"A thorough and insightful investigation into the meaning of the things we have, written by a journalist who lost nearly everything she owned. "
Stuff. Why we have it. Why we want it. What’s important. Why we love it. Why we need it. Why we’re attached to it. Why it makes us happy. Why it makes us sad. Stuff comes with a lot of baggage.
Helen Chandler-Wilde spent a lot of time thinking about stuff, and all the questions surrounding it, when she lost nearly everything she owned in a fire. She used this tragedy to rethink her relationship with her possessions, and the result is Lost and Found: 9 Life-Changing Lessons About Stuff, From Someone Who Lost Everything.
Most of Chandler-Wilde’s things were in storage after she had broken up with her boyfriend and moved back home with her parents. She kept the bare minimum—a few suitcases and a box marked “Random”—while she planned her next steps. When her parents first broke the news that the Croydon storage facility had burned to the ground, she thought they were kidding. They weren’t.
Part memoir, part journalism and part self-help, this meticulously researched and reported book looks at the subject of stuff from all angles. Chandler-Wilde, a reporter at Bloomberg, interviews a wide variety of people about the subject, including a library curator, a nun who’s taken a vow of poverty, behavioural psychologists and marketing experts.
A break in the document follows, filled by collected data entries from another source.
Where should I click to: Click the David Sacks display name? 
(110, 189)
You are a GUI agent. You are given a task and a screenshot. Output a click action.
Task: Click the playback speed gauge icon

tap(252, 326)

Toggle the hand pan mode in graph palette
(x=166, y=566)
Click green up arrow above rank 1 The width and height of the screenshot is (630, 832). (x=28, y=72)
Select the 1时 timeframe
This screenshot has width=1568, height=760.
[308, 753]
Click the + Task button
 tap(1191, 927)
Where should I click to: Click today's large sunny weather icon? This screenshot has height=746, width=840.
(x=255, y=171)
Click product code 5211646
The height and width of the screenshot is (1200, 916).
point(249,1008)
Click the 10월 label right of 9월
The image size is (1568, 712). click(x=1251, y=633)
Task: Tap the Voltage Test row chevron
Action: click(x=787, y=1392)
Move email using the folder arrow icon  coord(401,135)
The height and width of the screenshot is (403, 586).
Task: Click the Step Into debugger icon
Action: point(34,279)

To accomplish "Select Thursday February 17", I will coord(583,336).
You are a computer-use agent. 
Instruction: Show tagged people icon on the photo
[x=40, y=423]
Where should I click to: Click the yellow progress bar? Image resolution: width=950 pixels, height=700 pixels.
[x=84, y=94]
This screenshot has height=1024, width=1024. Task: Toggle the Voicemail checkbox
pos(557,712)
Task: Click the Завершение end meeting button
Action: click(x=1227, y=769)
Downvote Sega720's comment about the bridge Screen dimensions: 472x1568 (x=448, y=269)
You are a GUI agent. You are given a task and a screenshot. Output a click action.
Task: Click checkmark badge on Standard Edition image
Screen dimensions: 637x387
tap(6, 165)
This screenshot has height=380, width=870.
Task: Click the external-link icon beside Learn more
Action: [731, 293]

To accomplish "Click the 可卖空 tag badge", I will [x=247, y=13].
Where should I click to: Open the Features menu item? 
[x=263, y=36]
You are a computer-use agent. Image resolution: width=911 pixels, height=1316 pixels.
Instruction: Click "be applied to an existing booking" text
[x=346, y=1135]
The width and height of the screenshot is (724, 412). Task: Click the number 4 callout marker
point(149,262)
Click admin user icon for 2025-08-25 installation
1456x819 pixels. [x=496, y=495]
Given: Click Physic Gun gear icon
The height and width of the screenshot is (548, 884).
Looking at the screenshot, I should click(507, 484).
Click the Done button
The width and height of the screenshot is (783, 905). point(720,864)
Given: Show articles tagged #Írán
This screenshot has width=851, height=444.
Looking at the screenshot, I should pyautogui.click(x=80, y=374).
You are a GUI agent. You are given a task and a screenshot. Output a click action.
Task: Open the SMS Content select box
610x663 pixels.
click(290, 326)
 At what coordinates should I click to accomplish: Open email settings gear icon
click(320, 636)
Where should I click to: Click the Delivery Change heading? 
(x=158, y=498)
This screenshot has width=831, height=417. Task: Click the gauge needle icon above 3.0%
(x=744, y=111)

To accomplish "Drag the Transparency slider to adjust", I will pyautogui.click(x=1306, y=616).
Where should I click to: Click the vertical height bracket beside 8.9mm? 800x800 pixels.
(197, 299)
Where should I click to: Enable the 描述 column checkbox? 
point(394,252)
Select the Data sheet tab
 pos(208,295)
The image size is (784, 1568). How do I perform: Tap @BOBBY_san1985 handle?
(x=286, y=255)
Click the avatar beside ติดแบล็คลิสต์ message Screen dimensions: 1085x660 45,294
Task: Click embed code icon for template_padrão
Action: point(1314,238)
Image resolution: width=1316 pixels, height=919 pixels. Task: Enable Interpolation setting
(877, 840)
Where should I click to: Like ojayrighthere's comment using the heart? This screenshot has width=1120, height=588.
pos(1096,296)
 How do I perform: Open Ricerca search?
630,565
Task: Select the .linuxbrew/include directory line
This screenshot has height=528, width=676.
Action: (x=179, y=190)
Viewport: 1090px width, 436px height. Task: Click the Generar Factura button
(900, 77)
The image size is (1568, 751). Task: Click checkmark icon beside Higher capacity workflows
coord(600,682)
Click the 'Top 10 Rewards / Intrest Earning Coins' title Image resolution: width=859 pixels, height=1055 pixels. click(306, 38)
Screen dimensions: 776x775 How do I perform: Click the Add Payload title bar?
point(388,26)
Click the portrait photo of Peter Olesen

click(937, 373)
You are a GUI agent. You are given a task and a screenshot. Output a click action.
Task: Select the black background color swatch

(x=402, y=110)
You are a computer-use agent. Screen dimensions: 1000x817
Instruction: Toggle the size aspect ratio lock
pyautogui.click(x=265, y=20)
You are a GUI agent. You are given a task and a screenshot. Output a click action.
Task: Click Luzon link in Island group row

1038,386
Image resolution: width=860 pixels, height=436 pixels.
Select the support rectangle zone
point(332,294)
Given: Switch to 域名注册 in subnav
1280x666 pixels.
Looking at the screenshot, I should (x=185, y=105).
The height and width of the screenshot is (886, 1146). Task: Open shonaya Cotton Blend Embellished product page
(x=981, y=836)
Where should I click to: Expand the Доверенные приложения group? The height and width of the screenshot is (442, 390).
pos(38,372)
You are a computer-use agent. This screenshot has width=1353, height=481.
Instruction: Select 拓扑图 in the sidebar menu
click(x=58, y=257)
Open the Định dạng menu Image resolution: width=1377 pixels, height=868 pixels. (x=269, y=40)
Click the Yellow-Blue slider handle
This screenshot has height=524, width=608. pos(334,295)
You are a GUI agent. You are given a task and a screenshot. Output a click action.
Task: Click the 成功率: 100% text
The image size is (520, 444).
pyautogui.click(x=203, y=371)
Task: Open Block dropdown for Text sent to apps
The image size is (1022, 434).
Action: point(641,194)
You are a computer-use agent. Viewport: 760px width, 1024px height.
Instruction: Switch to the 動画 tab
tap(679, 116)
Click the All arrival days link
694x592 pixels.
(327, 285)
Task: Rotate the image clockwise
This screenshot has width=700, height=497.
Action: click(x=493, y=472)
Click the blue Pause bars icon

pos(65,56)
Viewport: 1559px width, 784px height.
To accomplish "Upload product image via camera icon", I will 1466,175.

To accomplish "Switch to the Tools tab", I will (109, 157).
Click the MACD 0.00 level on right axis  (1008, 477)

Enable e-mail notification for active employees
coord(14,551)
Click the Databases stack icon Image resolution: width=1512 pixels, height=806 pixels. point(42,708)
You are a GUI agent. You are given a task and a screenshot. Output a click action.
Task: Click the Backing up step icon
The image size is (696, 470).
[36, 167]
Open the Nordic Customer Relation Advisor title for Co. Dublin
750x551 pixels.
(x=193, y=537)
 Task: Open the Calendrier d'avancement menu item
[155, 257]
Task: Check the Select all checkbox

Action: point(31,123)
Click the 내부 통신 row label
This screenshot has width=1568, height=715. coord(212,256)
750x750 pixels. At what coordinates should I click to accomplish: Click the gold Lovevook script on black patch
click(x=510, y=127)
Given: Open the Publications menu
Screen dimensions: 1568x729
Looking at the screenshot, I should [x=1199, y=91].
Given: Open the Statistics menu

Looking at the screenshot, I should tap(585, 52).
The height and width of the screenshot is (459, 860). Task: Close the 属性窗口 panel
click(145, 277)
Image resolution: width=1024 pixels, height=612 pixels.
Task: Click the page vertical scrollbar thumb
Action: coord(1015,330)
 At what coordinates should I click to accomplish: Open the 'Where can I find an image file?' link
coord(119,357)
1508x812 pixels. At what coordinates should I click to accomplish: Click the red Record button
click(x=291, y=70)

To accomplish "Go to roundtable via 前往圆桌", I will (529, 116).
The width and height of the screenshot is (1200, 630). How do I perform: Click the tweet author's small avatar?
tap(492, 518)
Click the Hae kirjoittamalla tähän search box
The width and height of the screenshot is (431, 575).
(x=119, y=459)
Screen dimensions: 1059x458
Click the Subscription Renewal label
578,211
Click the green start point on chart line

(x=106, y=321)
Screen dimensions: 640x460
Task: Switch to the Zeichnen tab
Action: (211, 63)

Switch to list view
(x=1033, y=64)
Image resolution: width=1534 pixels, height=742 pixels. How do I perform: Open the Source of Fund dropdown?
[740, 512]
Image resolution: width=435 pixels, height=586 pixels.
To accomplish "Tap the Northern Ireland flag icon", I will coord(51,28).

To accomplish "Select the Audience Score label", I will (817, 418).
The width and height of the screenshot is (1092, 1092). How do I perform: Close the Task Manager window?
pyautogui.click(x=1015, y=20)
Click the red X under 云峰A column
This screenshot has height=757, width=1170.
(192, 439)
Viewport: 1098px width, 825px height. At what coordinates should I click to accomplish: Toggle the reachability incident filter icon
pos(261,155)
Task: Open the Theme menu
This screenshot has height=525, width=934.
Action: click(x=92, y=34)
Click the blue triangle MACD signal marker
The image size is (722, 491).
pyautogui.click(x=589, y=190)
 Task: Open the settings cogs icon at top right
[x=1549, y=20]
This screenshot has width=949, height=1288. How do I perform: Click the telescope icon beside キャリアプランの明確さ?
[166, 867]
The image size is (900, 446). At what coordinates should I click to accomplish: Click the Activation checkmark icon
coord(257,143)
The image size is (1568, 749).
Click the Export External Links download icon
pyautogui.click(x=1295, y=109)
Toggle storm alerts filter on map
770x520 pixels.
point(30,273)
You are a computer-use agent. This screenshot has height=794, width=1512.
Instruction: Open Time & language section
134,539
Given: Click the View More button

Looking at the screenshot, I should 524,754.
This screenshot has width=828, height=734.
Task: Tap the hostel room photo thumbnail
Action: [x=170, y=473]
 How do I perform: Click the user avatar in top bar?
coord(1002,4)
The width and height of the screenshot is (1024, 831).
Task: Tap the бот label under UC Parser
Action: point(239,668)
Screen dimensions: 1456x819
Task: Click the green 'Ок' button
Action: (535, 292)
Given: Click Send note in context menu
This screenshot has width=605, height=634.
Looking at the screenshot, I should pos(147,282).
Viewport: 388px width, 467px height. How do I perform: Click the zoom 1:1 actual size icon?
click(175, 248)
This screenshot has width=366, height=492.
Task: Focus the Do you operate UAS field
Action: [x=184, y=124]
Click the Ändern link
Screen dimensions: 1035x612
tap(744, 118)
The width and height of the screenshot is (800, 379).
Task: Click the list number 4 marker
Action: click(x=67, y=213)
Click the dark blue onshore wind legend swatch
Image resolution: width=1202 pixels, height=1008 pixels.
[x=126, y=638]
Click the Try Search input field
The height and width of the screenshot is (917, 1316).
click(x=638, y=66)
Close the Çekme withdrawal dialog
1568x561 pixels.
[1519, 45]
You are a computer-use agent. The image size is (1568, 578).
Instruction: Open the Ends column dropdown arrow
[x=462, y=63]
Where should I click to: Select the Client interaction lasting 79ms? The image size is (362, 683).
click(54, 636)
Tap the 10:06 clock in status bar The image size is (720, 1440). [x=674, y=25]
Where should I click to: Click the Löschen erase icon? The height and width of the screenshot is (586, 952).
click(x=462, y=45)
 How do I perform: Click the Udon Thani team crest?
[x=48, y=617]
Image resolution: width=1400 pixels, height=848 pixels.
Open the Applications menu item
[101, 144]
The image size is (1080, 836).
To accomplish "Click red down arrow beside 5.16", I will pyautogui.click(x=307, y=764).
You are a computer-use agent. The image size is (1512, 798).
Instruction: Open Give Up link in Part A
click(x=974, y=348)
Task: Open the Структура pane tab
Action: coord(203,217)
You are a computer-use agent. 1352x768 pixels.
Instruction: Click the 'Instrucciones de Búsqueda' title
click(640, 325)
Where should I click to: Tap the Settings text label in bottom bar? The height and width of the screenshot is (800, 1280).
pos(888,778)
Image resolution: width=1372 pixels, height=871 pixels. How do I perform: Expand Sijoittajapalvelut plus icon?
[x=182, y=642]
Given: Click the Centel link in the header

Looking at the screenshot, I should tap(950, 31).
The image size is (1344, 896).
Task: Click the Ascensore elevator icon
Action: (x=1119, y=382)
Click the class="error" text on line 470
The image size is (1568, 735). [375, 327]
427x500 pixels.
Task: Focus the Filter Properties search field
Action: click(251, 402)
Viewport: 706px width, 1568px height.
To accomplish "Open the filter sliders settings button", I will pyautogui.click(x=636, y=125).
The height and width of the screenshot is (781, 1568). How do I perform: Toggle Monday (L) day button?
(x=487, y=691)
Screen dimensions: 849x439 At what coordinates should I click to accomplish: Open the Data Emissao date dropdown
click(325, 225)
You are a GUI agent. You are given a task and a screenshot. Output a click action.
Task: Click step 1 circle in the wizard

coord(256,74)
She shares some hard truths for people who love to acquire things: shopping will never satisfy you. Also, people won’t like you more because of your stuff—sociometric status means that people think of you based on your character alone, making your possessions irrelevant. The book also includes practical tips on how to reframe your relationship to things.
After reading this brilliant book, you will never look at your stuff in the same way ever again.